**WHAT IS NEEDED:**
Please gather every line of the material that contains the string "screenshot", treating uppercase and lowercase letters as different.
## begin RAW RECORDS
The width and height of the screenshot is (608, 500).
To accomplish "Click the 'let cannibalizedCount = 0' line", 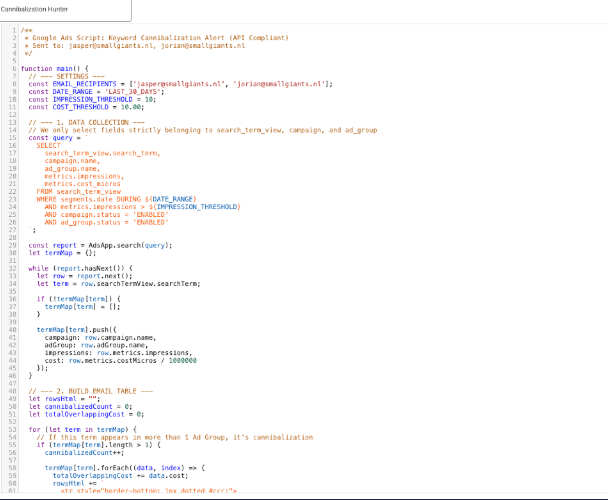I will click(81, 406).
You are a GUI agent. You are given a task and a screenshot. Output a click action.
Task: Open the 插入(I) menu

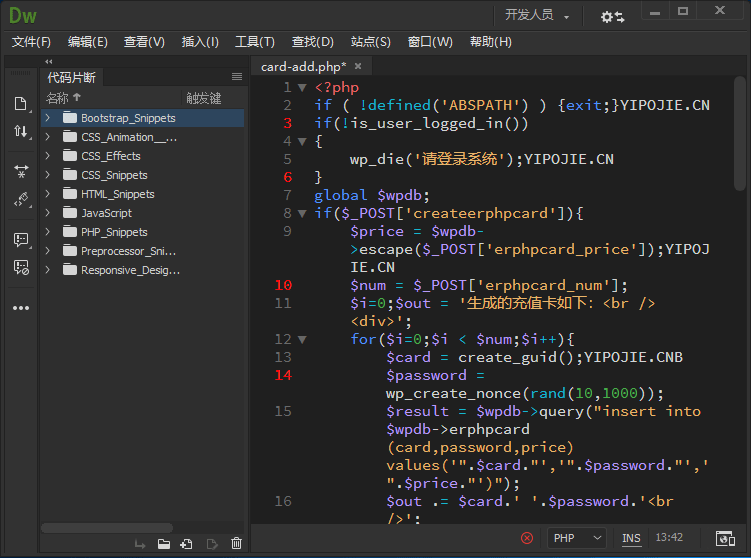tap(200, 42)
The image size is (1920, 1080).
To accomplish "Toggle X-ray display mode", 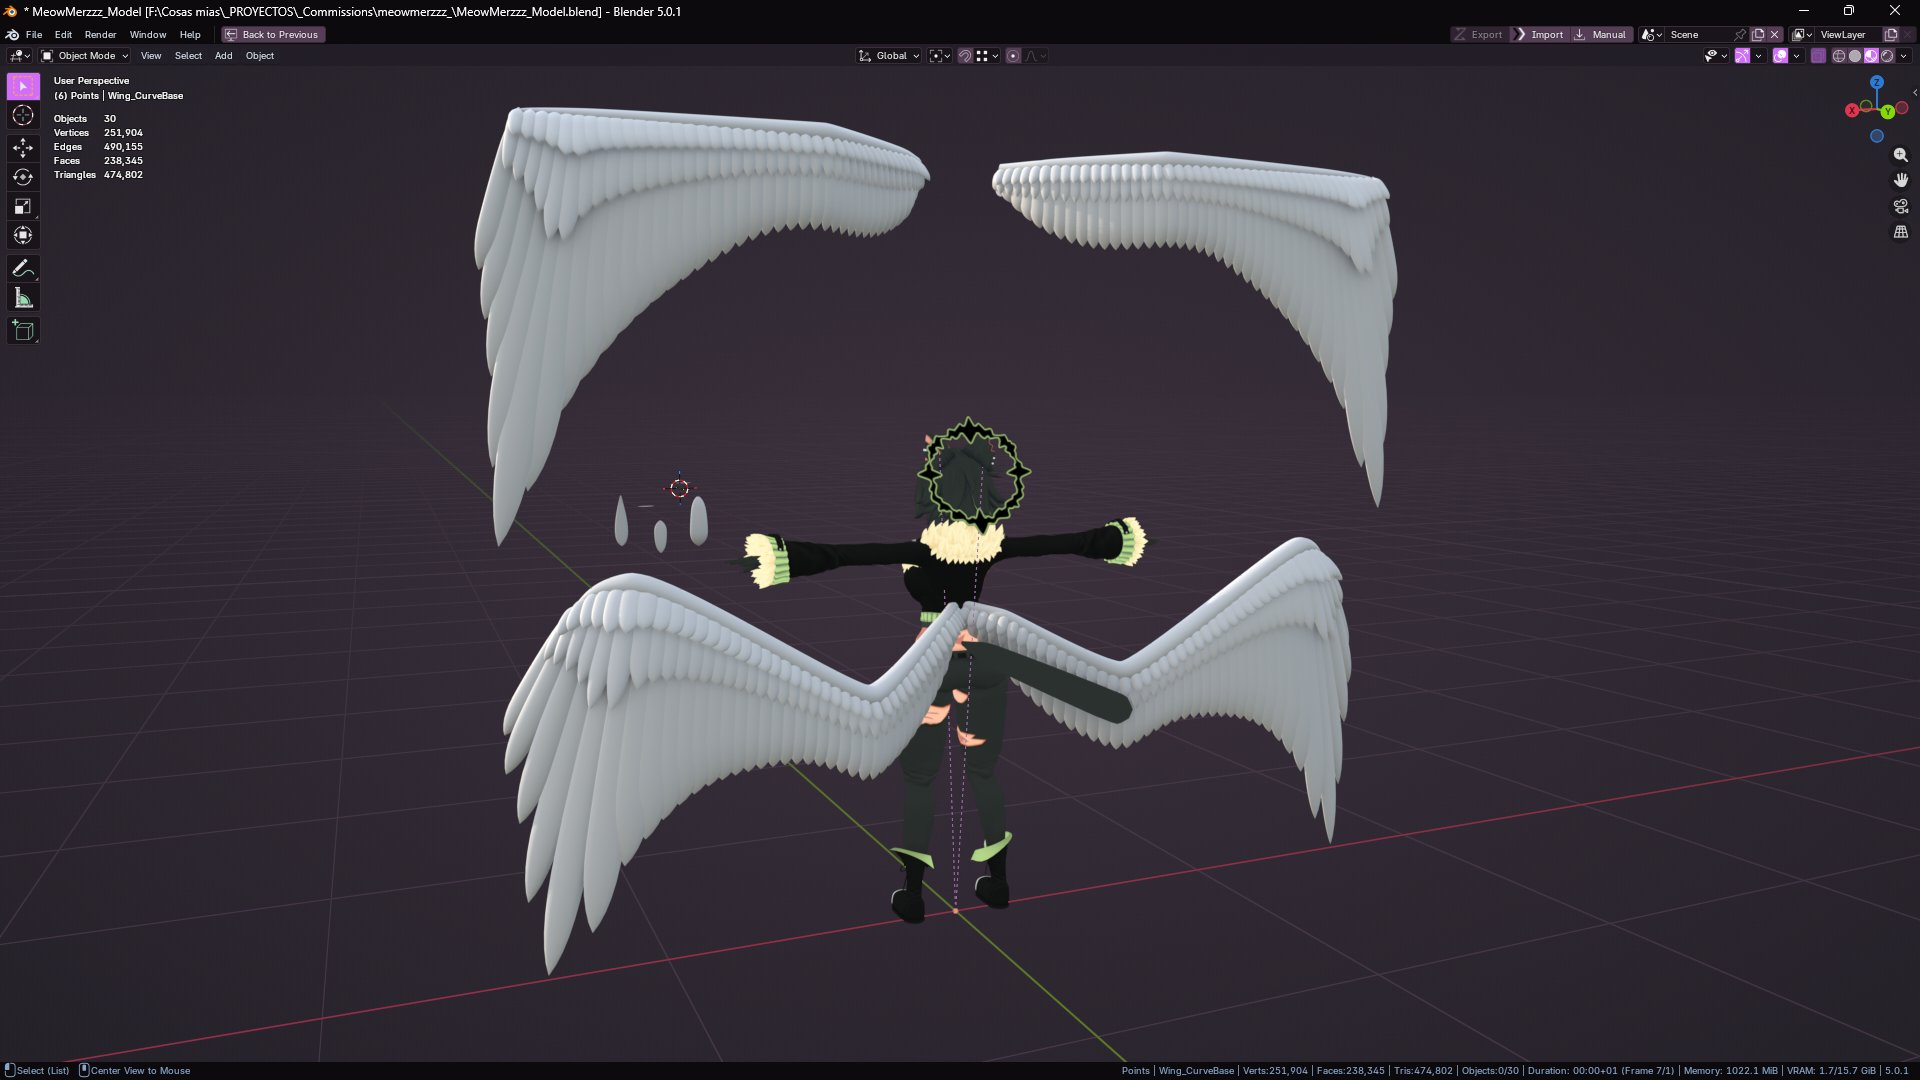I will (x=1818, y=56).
## end RAW RECORDS
**OUTPUT:**
The width and height of the screenshot is (608, 500).
You are a GUI agent. You are given a task and a screenshot. Output a click action.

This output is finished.